Retype the rows below word for word, but leave out the pictures.

(Saved data entries)
-- Begin --
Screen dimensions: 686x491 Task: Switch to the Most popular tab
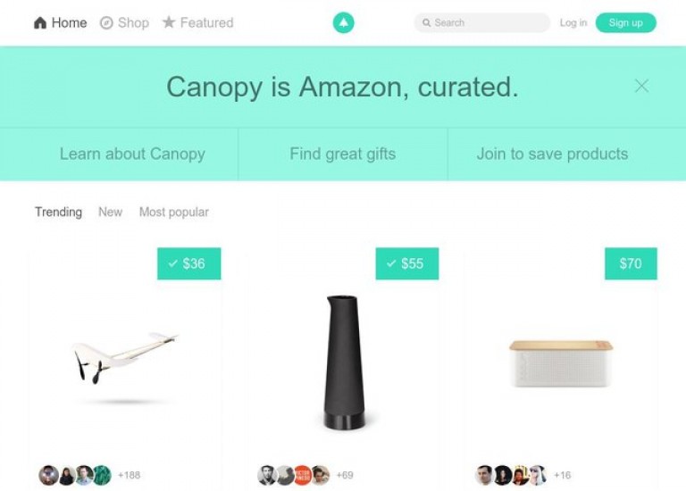coord(173,212)
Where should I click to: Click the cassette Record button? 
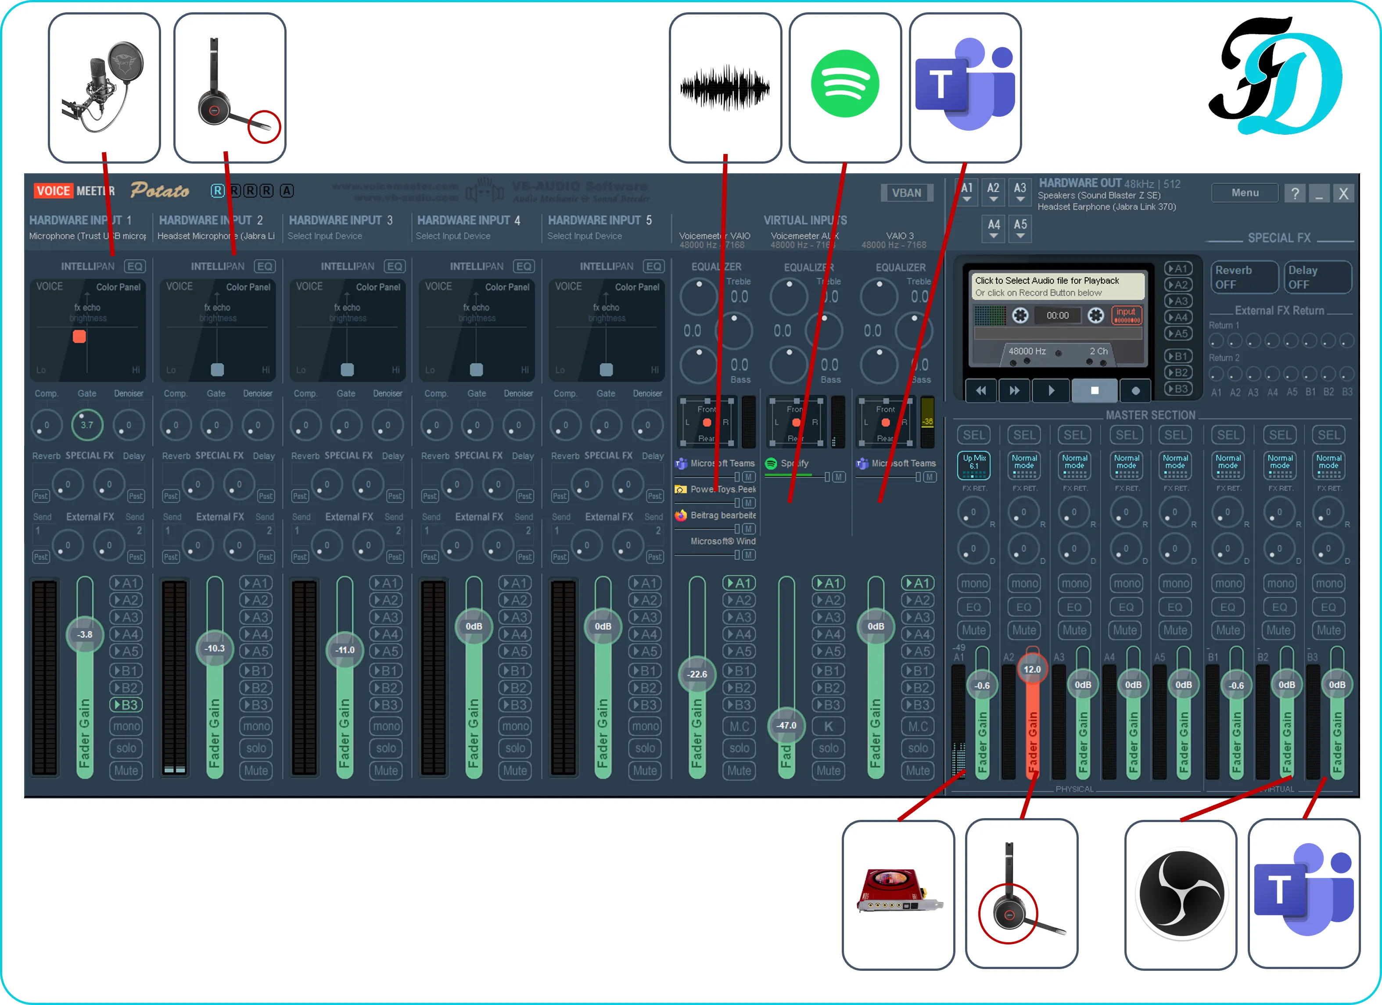point(1135,391)
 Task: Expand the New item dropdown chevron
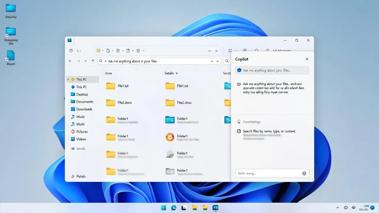click(x=103, y=51)
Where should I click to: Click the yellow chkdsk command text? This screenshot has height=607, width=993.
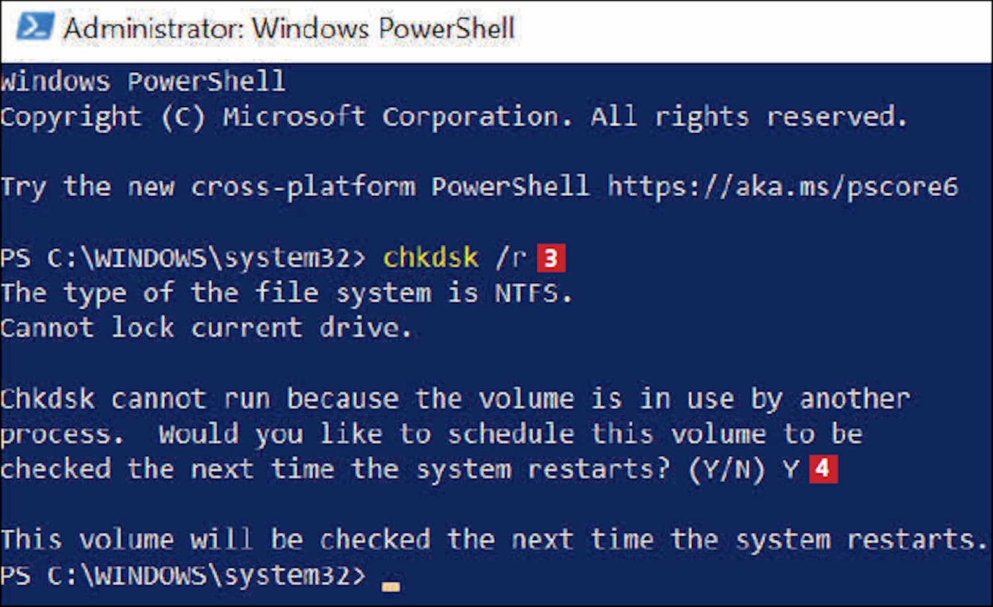click(x=430, y=257)
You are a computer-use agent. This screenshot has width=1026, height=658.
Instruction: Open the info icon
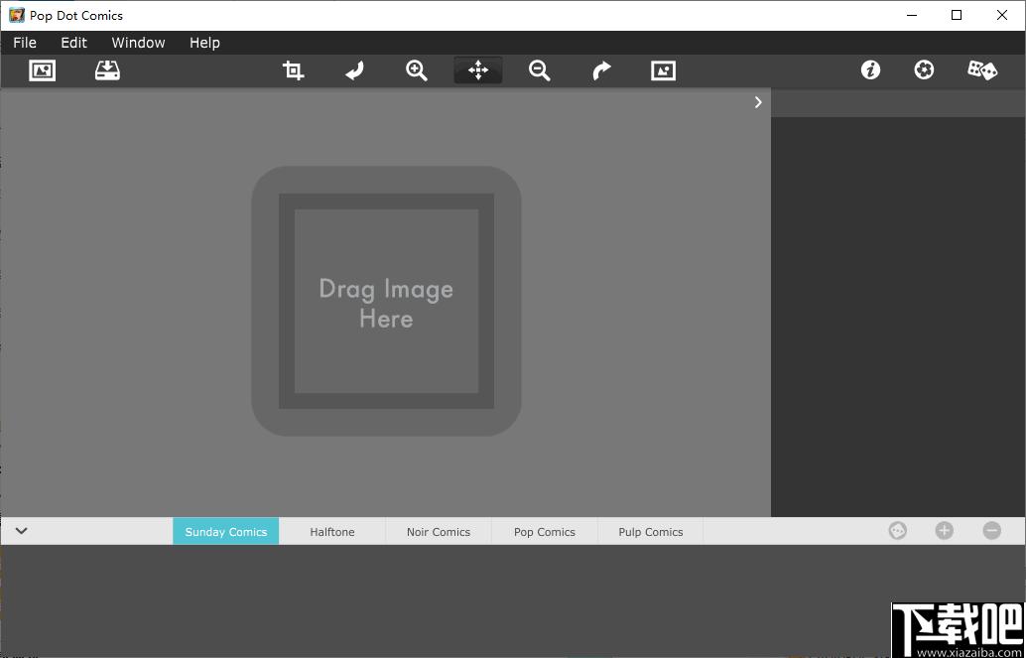coord(870,70)
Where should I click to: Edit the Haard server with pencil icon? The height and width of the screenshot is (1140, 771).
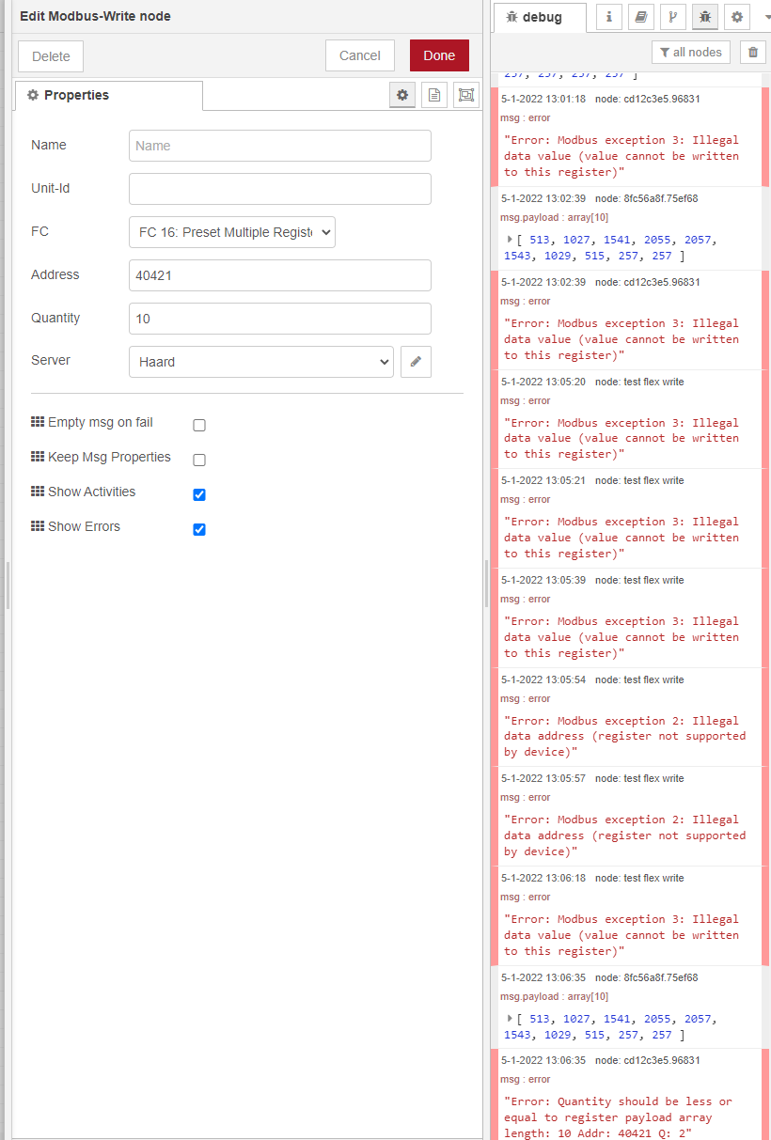[416, 362]
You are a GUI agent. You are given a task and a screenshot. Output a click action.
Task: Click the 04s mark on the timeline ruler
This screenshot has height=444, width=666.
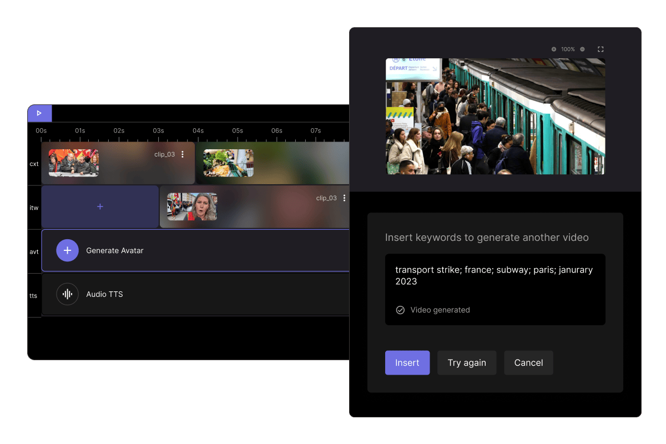198,131
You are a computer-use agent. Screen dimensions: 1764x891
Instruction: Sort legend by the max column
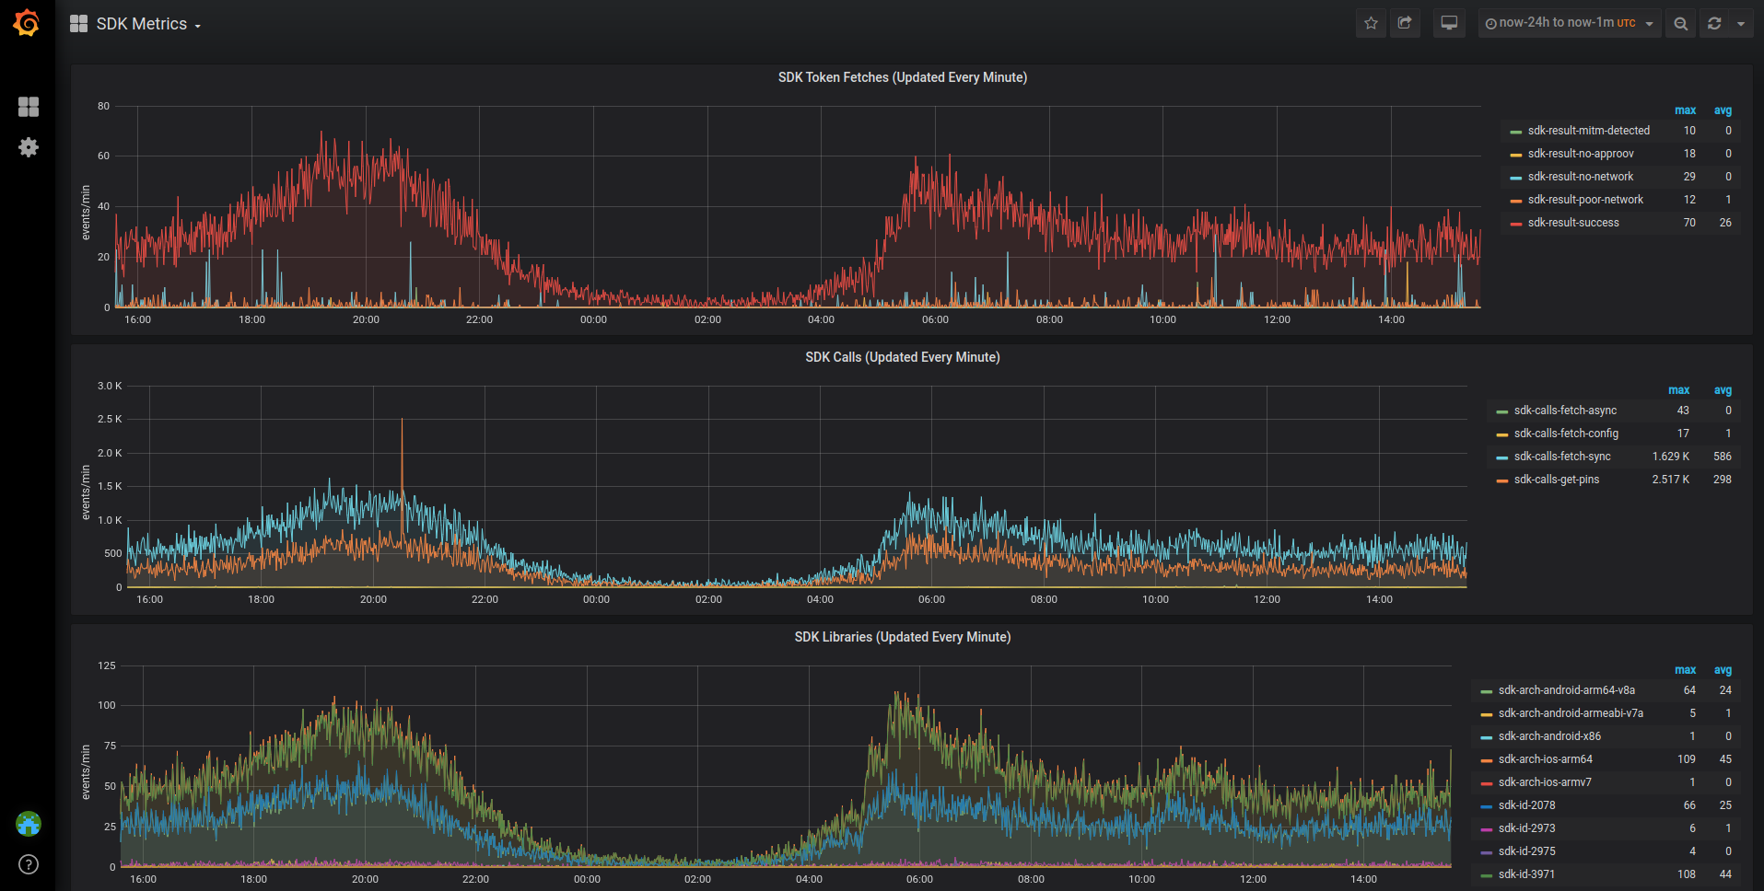pyautogui.click(x=1685, y=110)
-- End --
**EXPECTED OUTPUT**.
Screen dimensions: 686x491 Task: Switch to the Most popular tab
coord(173,212)
Where should I click to: Click the cassette Record button? 
point(1135,391)
 Task: Expand the New item dropdown chevron
click(x=103, y=51)
Where should I click to: Click the yellow chkdsk command text? This screenshot has height=607, width=993.
click(x=430, y=257)
You are a computer-use agent. This screenshot has width=1026, height=658.
Instruction: Open the info icon
coord(870,70)
Where should I click to: Edit the Haard server with pencil icon? The height and width of the screenshot is (1140, 771).
[416, 362]
You are a GUI agent. You are given a task and a screenshot. Output a click action.
Task: Click the 04s mark on the timeline ruler
This screenshot has height=444, width=666.
198,131
You are a computer-use agent. Screen dimensions: 1764x891
Instruction: Sort legend by the max column
pyautogui.click(x=1685, y=110)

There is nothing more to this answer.